* TAREAS Y EJERCICIOS *
1: Vuelve a escribir sin cambios el fragmento sobre las moradas sextas, comenzando en "Con estas cosas dichas" y terminando en "por Esposo (2)[2].".
2: Indica si cada afirmación concuerda con el fragmento sobre las moradas sextas. Responde sí o no y cita literalmente las palabras del fragmento que lo deciden.
(a) El capítulo 4 trata de cuando Dios suspende el alma en la oración con arrobamiento, éxtasis o rapto.
(b) La revisión del texto, las notas y el comentario son de Tomás Álvarez.
(c) Su Majestad desconoce nuestra flaqueza.
3: Prosigue el texto de Santa Teresa sobre las moradas sextas a partir del punto en que se interrumpe.

----- FRAGMENTO SELECCIONADO

Revisión del texto, notas y comentario: Tomás Álvarez, O.C.D.
SANTA
TERESA DE JESÚS
EL
CASTILLO INTERIOR O LAS MORADAS
MORADAS SEXTAS
Capítulo 4
Trata
de cuando suspende Dios el alma en la oración con arrobamiento o éxtasis o
rapto, que todo es uno a mi parecer (1)[1],
y cómo es menester gran ánimo para recibir tan grandes mercedes de su Majestad.
1.
Con estas cosas dichas de trabajos y las demás, ¿qué sosiego puede traer la
pobre mariposica? Todo es para más desear gozar al Esposo; y Su Majestad, como
quien conoce nuestra flaqueza, vala habilitando con estas cosas y otras muchas
para que tenga ánimo de juntarse con tan gran Señor y tomarle por Esposo (2)[2].
2.

----------
----- INFORMACIÓN

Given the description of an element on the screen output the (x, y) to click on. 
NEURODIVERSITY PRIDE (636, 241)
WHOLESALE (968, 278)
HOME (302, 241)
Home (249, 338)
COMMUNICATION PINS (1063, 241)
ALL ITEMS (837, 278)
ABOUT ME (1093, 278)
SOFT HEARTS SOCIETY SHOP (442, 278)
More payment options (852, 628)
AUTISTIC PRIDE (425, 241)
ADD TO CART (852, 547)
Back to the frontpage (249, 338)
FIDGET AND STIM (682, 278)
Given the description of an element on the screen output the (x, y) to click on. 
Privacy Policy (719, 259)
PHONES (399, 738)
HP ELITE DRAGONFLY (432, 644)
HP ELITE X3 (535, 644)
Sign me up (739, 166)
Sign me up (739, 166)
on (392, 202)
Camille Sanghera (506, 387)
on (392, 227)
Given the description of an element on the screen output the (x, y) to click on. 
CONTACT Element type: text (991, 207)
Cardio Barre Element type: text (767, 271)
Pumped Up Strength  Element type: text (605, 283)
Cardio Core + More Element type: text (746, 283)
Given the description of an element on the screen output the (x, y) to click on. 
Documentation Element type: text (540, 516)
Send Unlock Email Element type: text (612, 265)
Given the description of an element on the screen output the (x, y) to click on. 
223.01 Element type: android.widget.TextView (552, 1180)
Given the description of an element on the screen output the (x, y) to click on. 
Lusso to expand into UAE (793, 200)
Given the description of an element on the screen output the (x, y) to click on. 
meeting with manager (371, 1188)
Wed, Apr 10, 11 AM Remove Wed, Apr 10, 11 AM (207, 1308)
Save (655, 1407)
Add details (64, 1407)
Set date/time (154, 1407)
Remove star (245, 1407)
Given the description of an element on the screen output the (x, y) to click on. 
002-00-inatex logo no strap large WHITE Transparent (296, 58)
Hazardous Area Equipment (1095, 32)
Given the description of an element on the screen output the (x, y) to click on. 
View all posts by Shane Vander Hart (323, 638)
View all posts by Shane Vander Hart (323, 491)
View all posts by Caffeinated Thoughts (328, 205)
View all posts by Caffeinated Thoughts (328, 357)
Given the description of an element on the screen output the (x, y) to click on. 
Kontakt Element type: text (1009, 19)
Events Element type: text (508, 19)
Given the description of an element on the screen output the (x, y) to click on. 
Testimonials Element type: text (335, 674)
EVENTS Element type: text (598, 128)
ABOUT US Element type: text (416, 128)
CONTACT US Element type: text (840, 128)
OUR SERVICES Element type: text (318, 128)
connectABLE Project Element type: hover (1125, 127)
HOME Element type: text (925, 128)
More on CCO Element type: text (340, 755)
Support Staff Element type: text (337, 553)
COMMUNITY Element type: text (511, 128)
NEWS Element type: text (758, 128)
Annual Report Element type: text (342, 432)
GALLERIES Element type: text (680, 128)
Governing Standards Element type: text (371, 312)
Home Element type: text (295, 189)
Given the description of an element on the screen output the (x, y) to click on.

----------

* RESPUESTAS *
1:
Con estas cosas dichas de trabajos y las demás, ¿qué sosiego puede traer la
pobre mariposica? Todo es para más desear gozar al Esposo; y Su Majestad, como
quien conoce nuestra flaqueza, vala habilitando con estas cosas y otras muchas
para que tenga ánimo de juntarse con tan gran Señor y tomarle por Esposo (2)[2].

2:
(a) Sí: "de cuando suspende Dios el alma en la oración con arrobamiento o éxtasis o rapto".
(b) Sí: "Revisión del texto, notas y comentario: Tomás Álvarez, O.C.D."
(c) No: "como quien conoce nuestra flaqueza".

3:
Reíros heis de que digo esto y pareceros ha desatino, porque cualquiera de
vosotras os parecerá que no es menester y que no habrá ninguna mujer tan baja
que no le tenga para desposarse con el rey. Así lo creo yo con el de la tierra,
mas con el del cielo yo os digo que es menester más de lo que pensáis; porque
nuestro natural es muy tímido y bajo para tan gran cosa, y tengo por cierto
que, si no le diese Dios con cuanto veis que nos está bien, sería imposible. Y
así veréis lo que hace Su Majestad para concluir este desposorio, que entiendo
yo debe ser cuando da arrobamientos, que la saca de sus sentidos; porque si
estando en ellos se viese tan cerca de esta gran Majestad, no era posible por
ventura quedar con vida. Entiéndese arrobamientos que lo sean, y no flaquezas
de mujeres como por acá tenemos, que todo nos parece arrobamiento y éxtasis, y
–como creo dejo dicho– (3)[3]
hay complexiones tan flacas, que con una oración de quietud se mueren.